The idea of an affordable public institution educating the best and the brightest immigrants who may not be able to go to a private institution is a noble one, but is it actually true?  Or are the best and brightest students selected for the college culled from those who attended very good public or private high schools and already have a leg up on their less well prepared peers? If that scenario is the case, then it is cruel to suggest that those who are selected for Macaulay "earned a place in it" and those who are not admitted are undeserving when in fact larger socio-economic factors are at work.  Also, it would be a case of the rich getting richer.  Again, some hard data might shed light on the situation.

What is the criteria for admission to the Macaulay Honors College and how is recruitment handled?  I am new to the CUNY system, having just finished my first year of teaching here, but I noticed several inconsistencies regarding admission to the college.  A student told me when he applied to Brooklyn College, he never heard about the Macaulay Honors College nor did he see an application for it. I also encountered in my first year of teaching, a large number of very talented students who were not in the Honors College.   Why weren't they recruited to be in Macaulay? 

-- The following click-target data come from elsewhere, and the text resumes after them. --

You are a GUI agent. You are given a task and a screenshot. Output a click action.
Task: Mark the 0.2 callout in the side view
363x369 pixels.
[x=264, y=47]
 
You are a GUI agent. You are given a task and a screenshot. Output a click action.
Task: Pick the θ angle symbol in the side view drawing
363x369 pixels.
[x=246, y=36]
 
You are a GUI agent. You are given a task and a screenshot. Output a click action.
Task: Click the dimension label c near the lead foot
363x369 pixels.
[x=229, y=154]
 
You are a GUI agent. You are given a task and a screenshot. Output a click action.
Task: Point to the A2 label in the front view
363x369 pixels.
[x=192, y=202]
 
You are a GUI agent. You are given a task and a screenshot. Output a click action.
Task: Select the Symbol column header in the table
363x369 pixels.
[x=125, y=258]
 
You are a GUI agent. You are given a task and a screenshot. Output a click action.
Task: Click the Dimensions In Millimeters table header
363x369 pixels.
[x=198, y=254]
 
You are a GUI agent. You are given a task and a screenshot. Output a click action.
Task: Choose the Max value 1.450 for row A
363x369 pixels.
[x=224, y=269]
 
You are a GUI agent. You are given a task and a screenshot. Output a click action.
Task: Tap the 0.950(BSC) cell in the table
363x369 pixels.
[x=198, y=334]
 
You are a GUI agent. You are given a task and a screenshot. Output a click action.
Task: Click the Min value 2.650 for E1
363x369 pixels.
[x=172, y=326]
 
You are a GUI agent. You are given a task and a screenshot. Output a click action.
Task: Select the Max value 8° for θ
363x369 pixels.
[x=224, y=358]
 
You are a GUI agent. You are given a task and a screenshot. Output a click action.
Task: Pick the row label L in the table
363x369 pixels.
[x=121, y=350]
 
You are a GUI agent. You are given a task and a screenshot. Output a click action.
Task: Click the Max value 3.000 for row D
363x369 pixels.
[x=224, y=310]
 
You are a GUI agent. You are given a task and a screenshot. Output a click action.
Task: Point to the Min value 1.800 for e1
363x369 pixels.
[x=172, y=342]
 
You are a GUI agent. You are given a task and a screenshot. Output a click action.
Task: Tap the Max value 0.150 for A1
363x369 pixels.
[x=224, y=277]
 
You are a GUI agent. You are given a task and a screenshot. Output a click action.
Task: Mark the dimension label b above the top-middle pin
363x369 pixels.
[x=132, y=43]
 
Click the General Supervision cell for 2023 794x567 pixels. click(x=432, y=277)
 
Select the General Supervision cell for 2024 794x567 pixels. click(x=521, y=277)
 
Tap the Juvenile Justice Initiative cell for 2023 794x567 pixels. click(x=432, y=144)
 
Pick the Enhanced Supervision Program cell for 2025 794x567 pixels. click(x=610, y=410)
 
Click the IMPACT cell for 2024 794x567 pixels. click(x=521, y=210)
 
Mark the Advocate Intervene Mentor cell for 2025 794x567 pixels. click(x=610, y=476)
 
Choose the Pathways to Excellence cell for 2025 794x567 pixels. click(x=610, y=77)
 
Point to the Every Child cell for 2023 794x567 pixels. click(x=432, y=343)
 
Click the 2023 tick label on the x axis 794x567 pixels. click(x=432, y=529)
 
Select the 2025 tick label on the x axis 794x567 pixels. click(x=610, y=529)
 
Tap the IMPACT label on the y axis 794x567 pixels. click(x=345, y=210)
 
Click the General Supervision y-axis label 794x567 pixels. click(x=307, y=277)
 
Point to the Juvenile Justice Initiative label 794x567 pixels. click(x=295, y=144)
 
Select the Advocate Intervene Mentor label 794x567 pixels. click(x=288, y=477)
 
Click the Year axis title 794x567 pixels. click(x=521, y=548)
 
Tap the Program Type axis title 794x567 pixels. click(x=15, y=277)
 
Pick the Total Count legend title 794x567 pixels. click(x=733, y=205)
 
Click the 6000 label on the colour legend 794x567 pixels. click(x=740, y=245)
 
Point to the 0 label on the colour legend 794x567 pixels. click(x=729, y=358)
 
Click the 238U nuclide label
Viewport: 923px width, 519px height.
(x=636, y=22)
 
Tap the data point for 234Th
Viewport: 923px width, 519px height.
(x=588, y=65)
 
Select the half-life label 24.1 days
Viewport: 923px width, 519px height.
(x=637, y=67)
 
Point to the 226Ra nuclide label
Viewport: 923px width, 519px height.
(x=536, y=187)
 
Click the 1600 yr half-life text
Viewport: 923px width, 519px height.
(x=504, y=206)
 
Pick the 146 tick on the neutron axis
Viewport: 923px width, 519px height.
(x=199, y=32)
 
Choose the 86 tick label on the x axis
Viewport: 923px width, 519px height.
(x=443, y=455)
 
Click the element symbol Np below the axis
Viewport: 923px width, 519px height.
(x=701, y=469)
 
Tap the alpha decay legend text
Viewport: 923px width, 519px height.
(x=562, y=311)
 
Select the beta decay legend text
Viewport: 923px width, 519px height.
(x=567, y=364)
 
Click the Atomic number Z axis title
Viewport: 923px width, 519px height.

After my first semester of teaching, I received an email from the Macaulay staff asking me to recommend students who might benefit from the college within a college.  I sent several recommendations.  But there was no similar email after my second semester of teaching even though I had several outstanding students I would have recommended.

Who is teaching the Macaulay Honors College classes?  In the second paragraph of the draft oped above, Petraeus refers to "the talented faculty, staff, and students" of Macaulay.  Many adjuncts teach in the Macaulay Honors College.  What percentage of their faculty are adjuncts?  In asking this question, I am not suggesting that adjuncts are not talented or inferior to permanent teaching faculty.  I am suggesting that adjuncts are over-worked by virtue of their heavy course-loads because they are underpaid (around $3,000 per course at CUNY).  The great general will be rubbing elbows with adjuncts within the Macaulay Honors College who are working without the same resources and commitment made by CUNY to permanent faculty members, much less to celebrity hires.  It seems incongruous that the prestigious Macaulay Honors College would be staffed by an unknown number exploited adjuncts who teach CUNY's most favored students.

Where is the financing coming from for the Honors College?  The conventional wisdom within CUNY is that Macaulay is funded primarily by private donations. Is that true?  What percentage of its operations are funded privately and publicly?  I learned that tuition for students is not really "free".  The college requires students to apply for financial aid as a condition for receiving their scholarship and then has the students sign the financial aid over to Macaulay.  Is it really a scholarship then and is tuition "free"?  Many students I went to grad school with took out financial aid to live on, not just to pay tuition with.  Does Macaulay take all the financial aid the student obtains?  What are the students living on then?  There was talk about a stipend.  How much is the stipend? 

If we can get answers to these questions, General Petraeus has indeed done a great service to the CUNY system.